Hence you ask, “To confer the title ‘God’ on someone…”

Even in your question your belief is hiding. “God” is not a title. It is not like being made a Padma Bhushan or a Bharat Ratna; not a university degree. No one can make anyone “God,” for Godhood is our nature. It is not an upadhi. In our language upadhi has two meanings: degree and affliction. God is not an upadhi. God is the recognition of one’s own nature. When you look within and see who is enthroned there, you discover: God is.

Divinity is our common dharma. As it is fire’s nature to burn, so it is man’s nature to be God. And when you begin to see God in a human being, gradually your eye will deepen and you will see God in animals and birds, then in trees, and then in rocks. The day you see God everywhere—when there is no place where God is not—know that you have come home.

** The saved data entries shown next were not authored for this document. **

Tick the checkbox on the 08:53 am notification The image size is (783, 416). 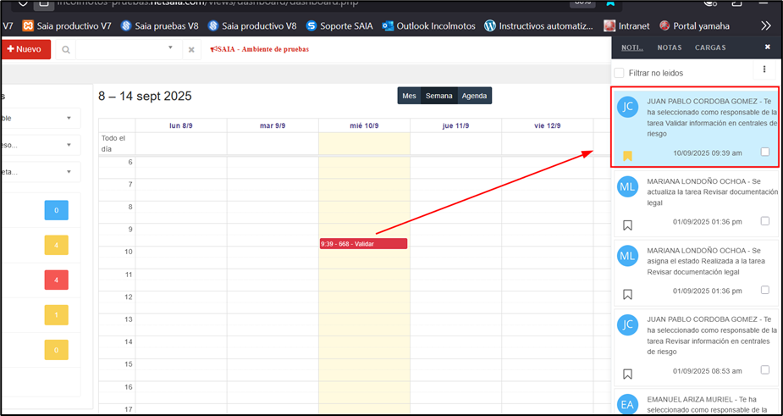pos(765,370)
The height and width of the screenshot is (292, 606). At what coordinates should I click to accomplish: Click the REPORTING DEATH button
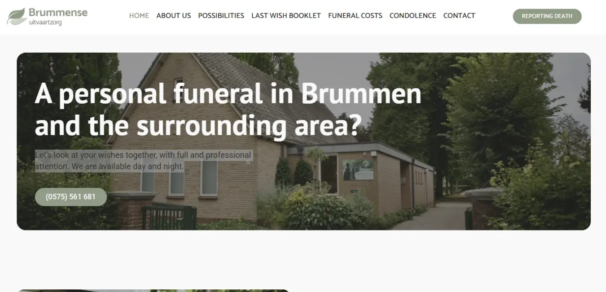pos(547,16)
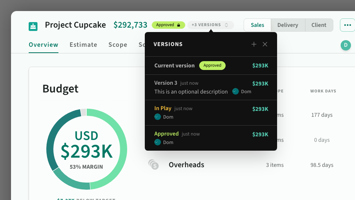355x200 pixels.
Task: Switch view to Client
Action: pos(319,25)
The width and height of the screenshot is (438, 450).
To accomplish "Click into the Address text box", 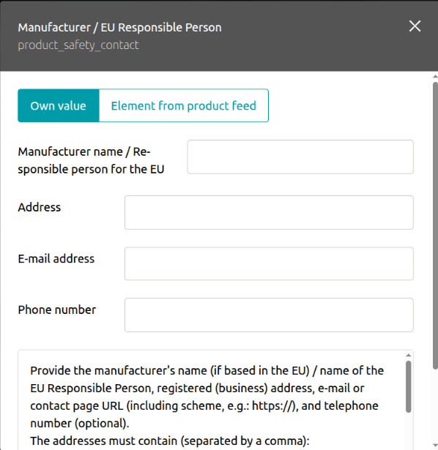I will pyautogui.click(x=269, y=213).
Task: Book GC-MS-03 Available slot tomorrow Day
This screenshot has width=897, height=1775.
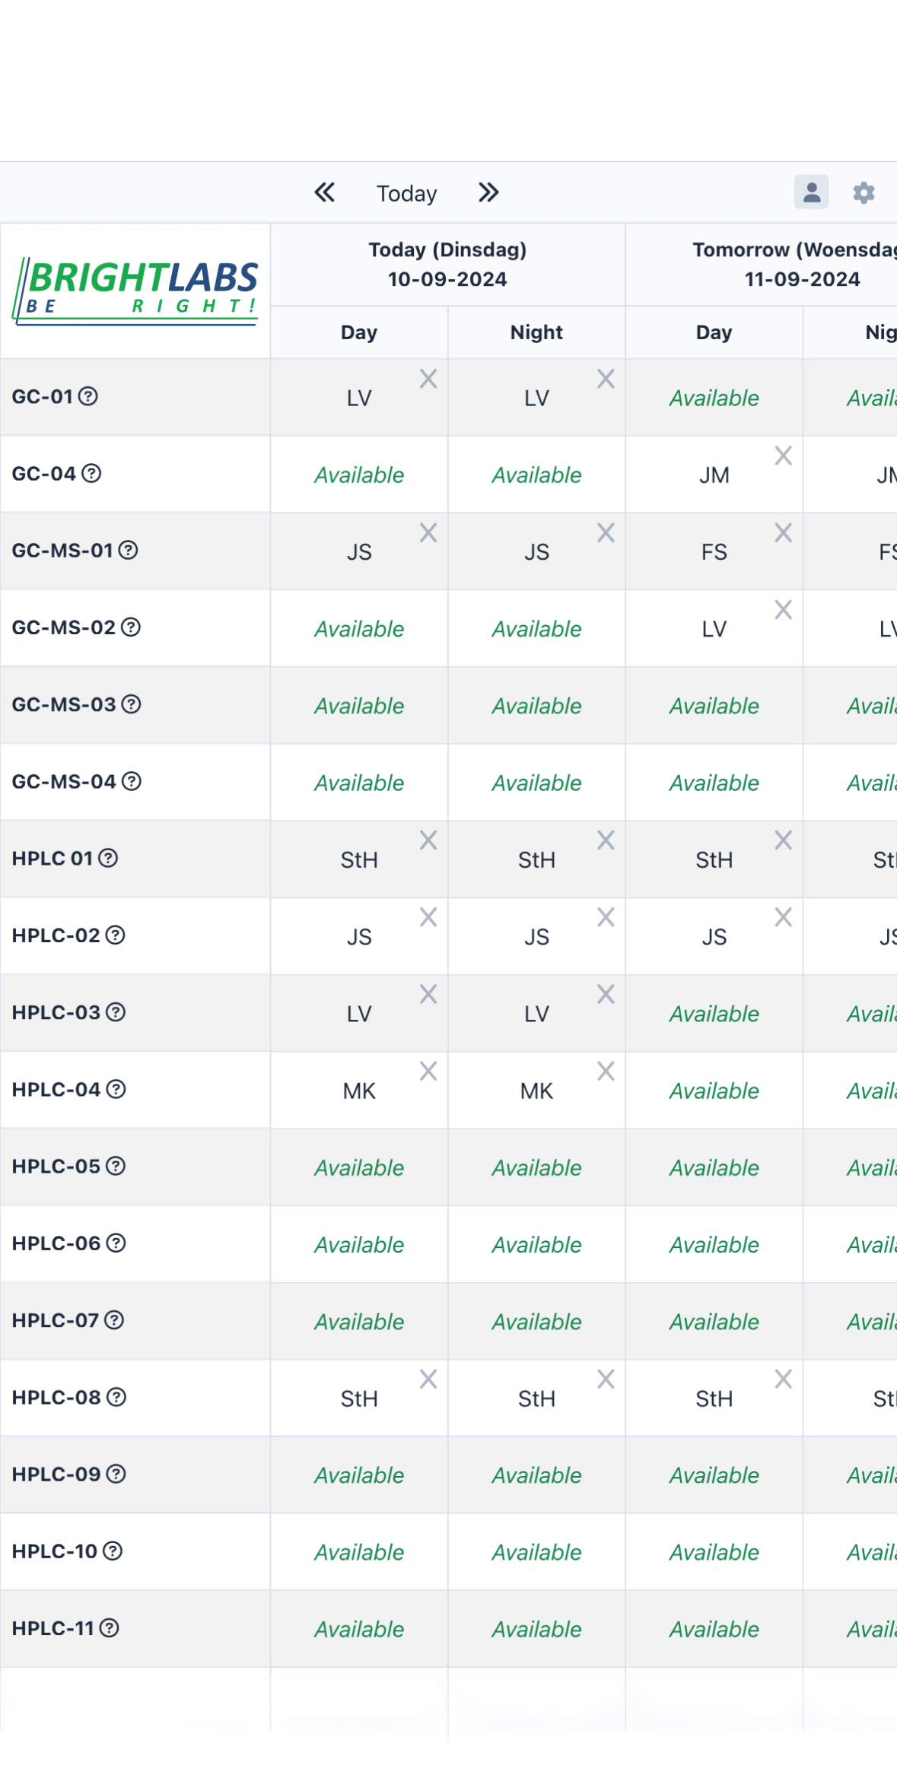Action: pyautogui.click(x=714, y=706)
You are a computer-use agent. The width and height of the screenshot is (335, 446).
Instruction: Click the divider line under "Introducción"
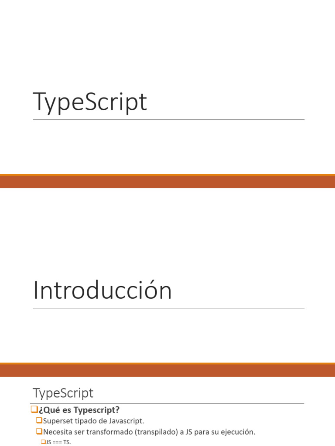168,308
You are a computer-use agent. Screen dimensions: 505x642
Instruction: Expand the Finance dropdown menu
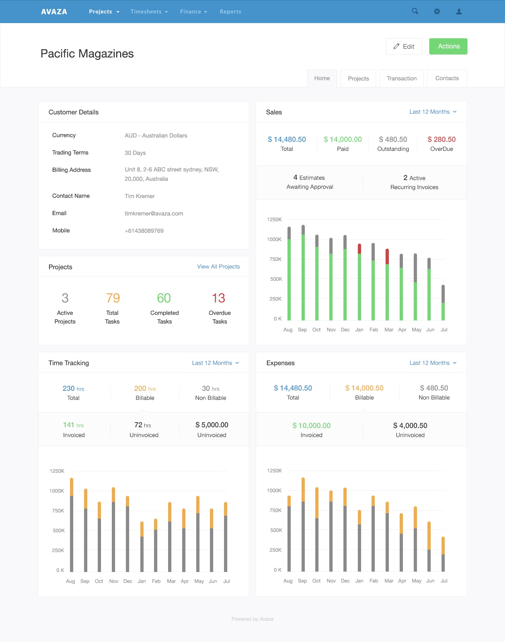[193, 12]
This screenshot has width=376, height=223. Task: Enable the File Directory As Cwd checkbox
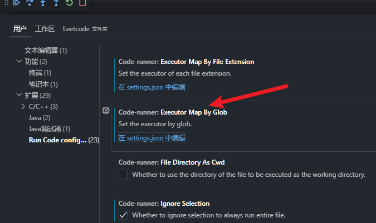click(x=123, y=175)
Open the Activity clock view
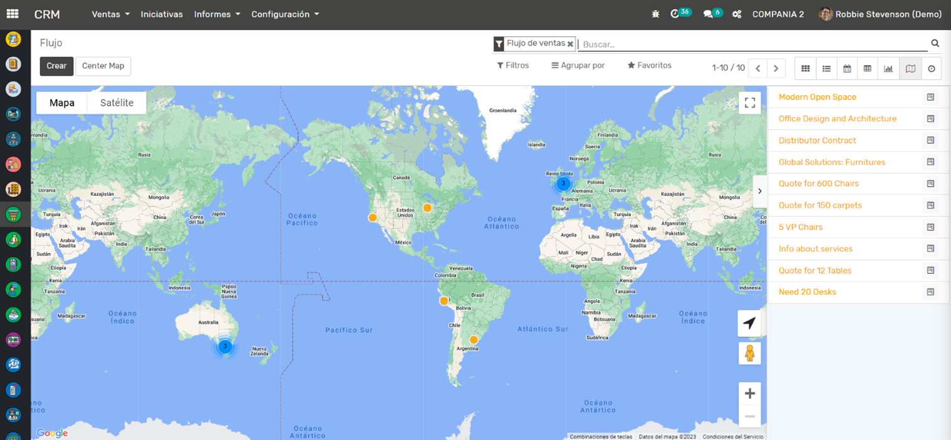The image size is (951, 440). point(932,69)
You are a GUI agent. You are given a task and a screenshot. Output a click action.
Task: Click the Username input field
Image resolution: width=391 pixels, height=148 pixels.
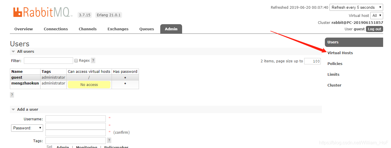click(75, 119)
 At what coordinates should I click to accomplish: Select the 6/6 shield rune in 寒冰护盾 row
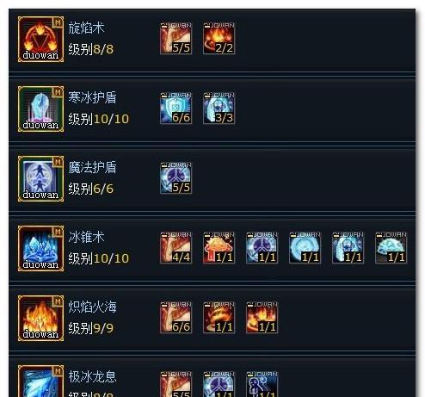[176, 109]
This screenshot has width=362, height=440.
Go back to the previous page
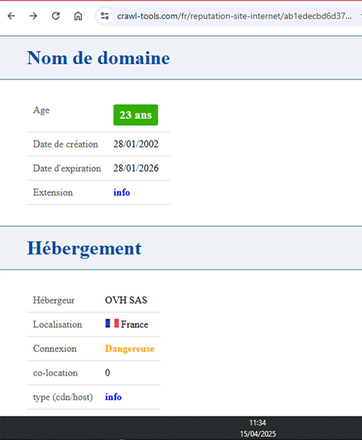click(11, 16)
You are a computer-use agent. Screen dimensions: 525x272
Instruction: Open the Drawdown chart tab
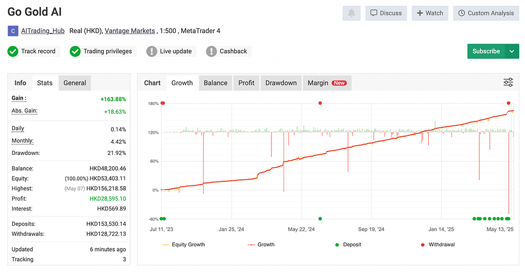click(x=281, y=83)

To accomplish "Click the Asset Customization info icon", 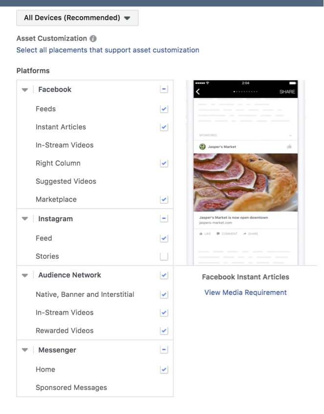I will (x=93, y=39).
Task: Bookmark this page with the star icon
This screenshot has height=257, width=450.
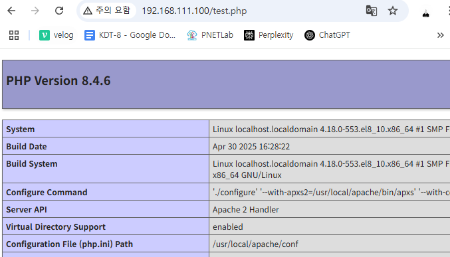Action: coord(393,11)
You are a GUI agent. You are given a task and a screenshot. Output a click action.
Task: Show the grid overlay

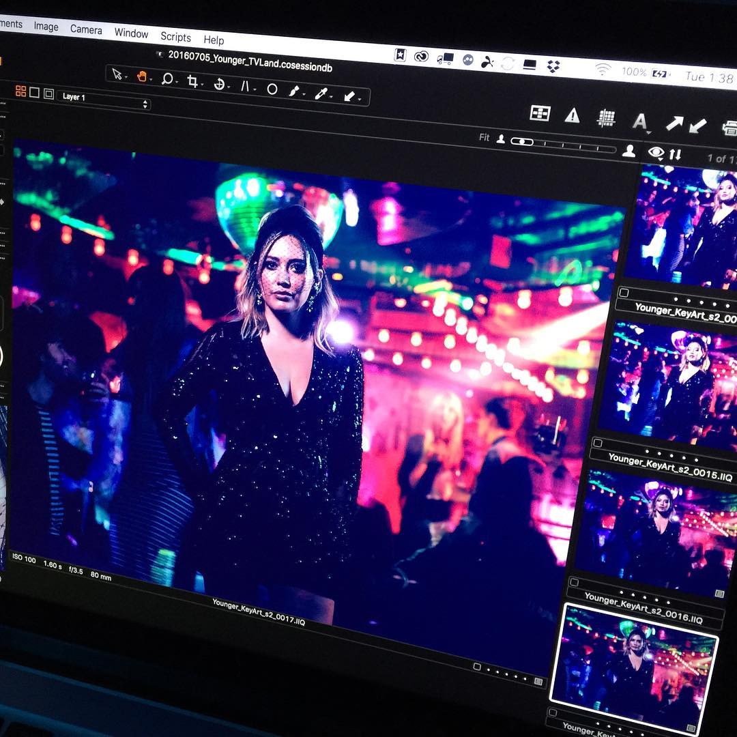(605, 117)
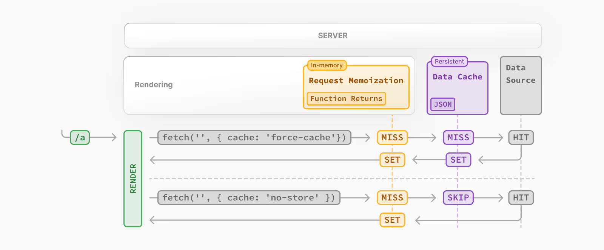Click the In-memory tag
604x250 pixels.
click(327, 65)
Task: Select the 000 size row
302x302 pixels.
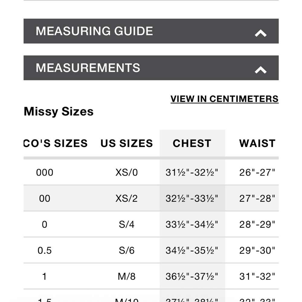Action: coord(151,172)
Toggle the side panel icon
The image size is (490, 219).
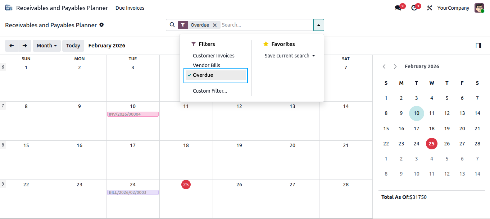pos(478,46)
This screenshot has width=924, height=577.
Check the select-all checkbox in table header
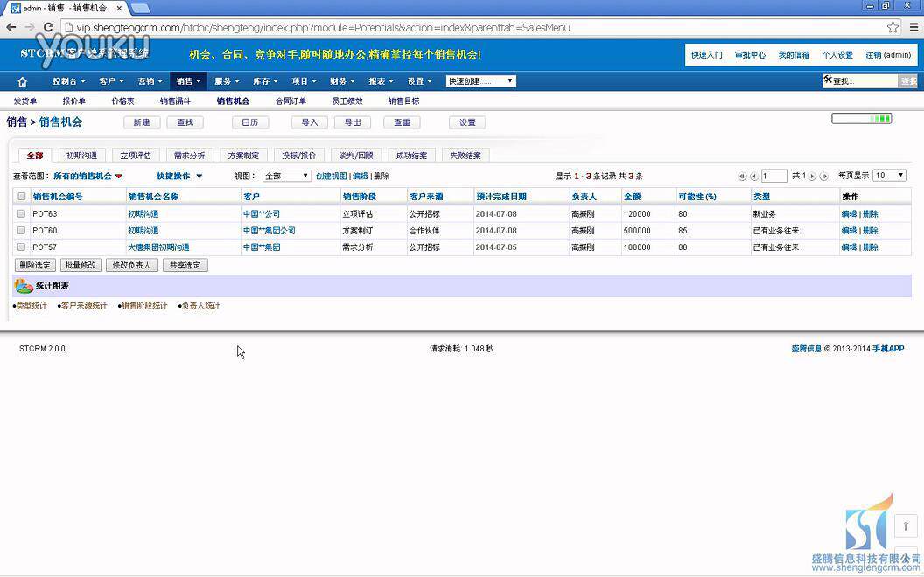pyautogui.click(x=22, y=196)
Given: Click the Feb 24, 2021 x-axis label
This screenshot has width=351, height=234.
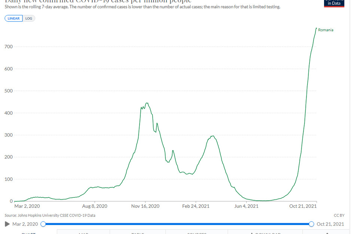Looking at the screenshot, I should [196, 206].
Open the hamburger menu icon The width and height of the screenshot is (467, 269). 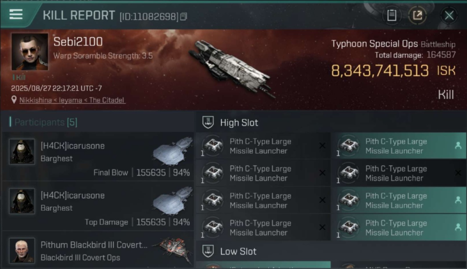[x=16, y=14]
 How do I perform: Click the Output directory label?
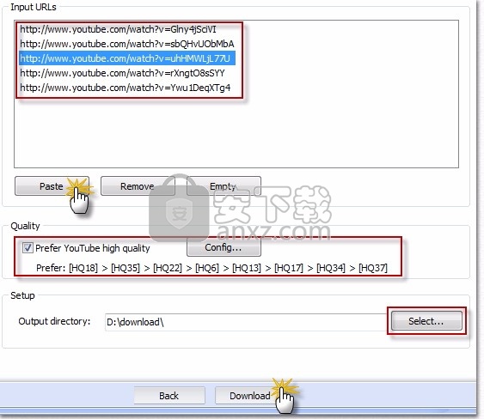54,321
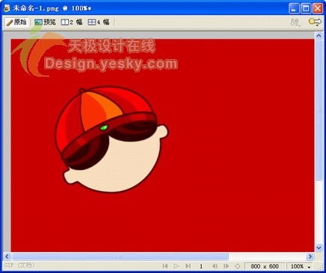Click the vertical scrollbar down arrow

tap(319, 248)
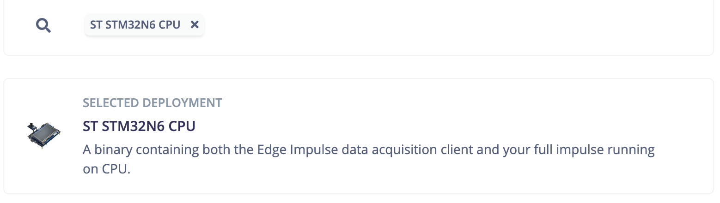
Task: Click the search magnifier icon
Action: tap(43, 25)
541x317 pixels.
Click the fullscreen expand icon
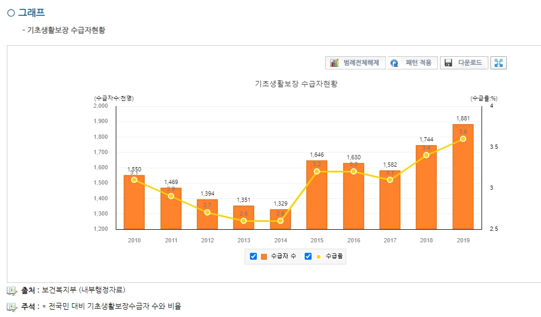[x=497, y=62]
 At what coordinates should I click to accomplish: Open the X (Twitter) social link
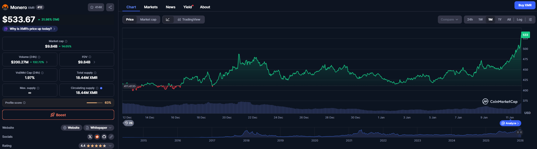90,137
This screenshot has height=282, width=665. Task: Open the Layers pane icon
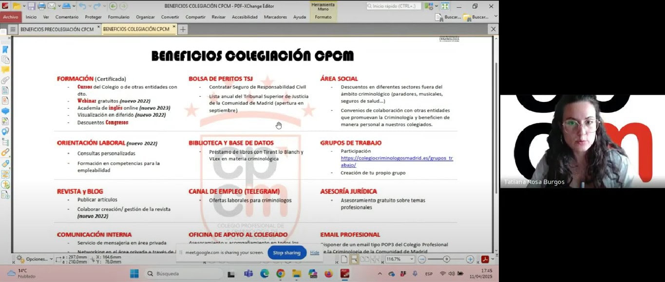[x=5, y=111]
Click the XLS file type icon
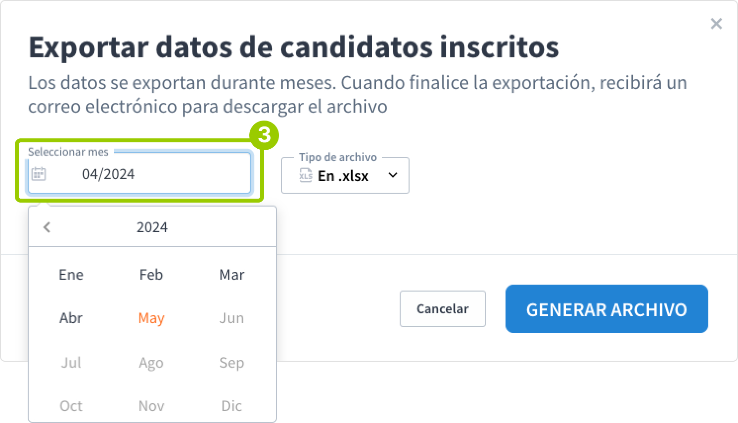 [306, 175]
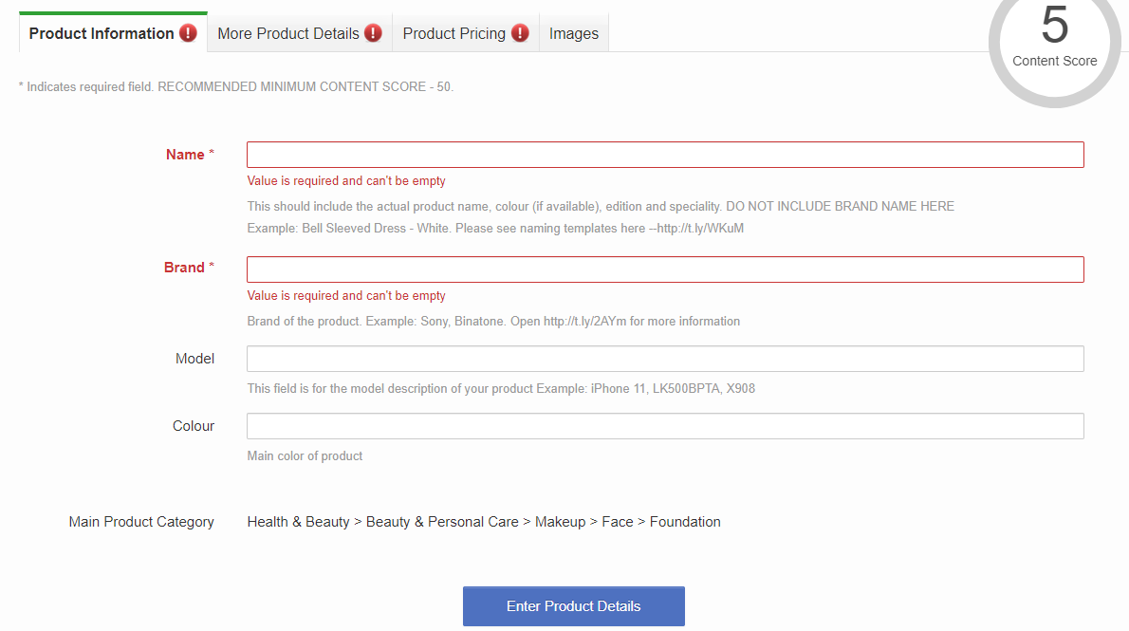This screenshot has height=631, width=1129.
Task: Focus the Brand input box
Action: tap(664, 269)
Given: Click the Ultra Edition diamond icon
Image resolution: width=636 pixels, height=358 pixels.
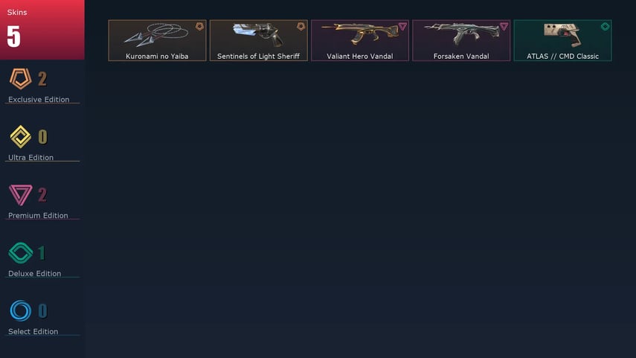Looking at the screenshot, I should (x=20, y=137).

When Nanak went to Mecca, he slept with his feet toward the sacred shrine. The priests were angry: “Do you feel no shame sleeping with your feet toward the holy house—and people call you a saint! What kind of saint are you! Don’t you even know where to point your feet?” The story is beautiful: Nanak said, “Then put my feet where God is not.” Now they were in trouble. Wherever they turned his feet, they found the Kaaba facing that way. I don’t claim the Kaaba actually rotated; it needn’t. The meaning is enough: the Kaaba is everywhere. Where will you point the feet? Wherever you point them, there is God. God is all around.

So, first, you ask about “conferring the title ‘God’ on a person.”

If it is conferred, it is already wrong—this is no title. Nor can anyone give it to anyone else. When you descend to your own source, it becomes your experience.

“And what of accepting such a title?”

It is not a title at all; acceptance or rejection doesn’t arise. When you know and find it so, what are you to do then! This is what happened with Al-Hallaj Mansur. The day realization dawned, he declared, “Ana’l-Haqq!”—“I am the Truth, I am God, I am Brahman.”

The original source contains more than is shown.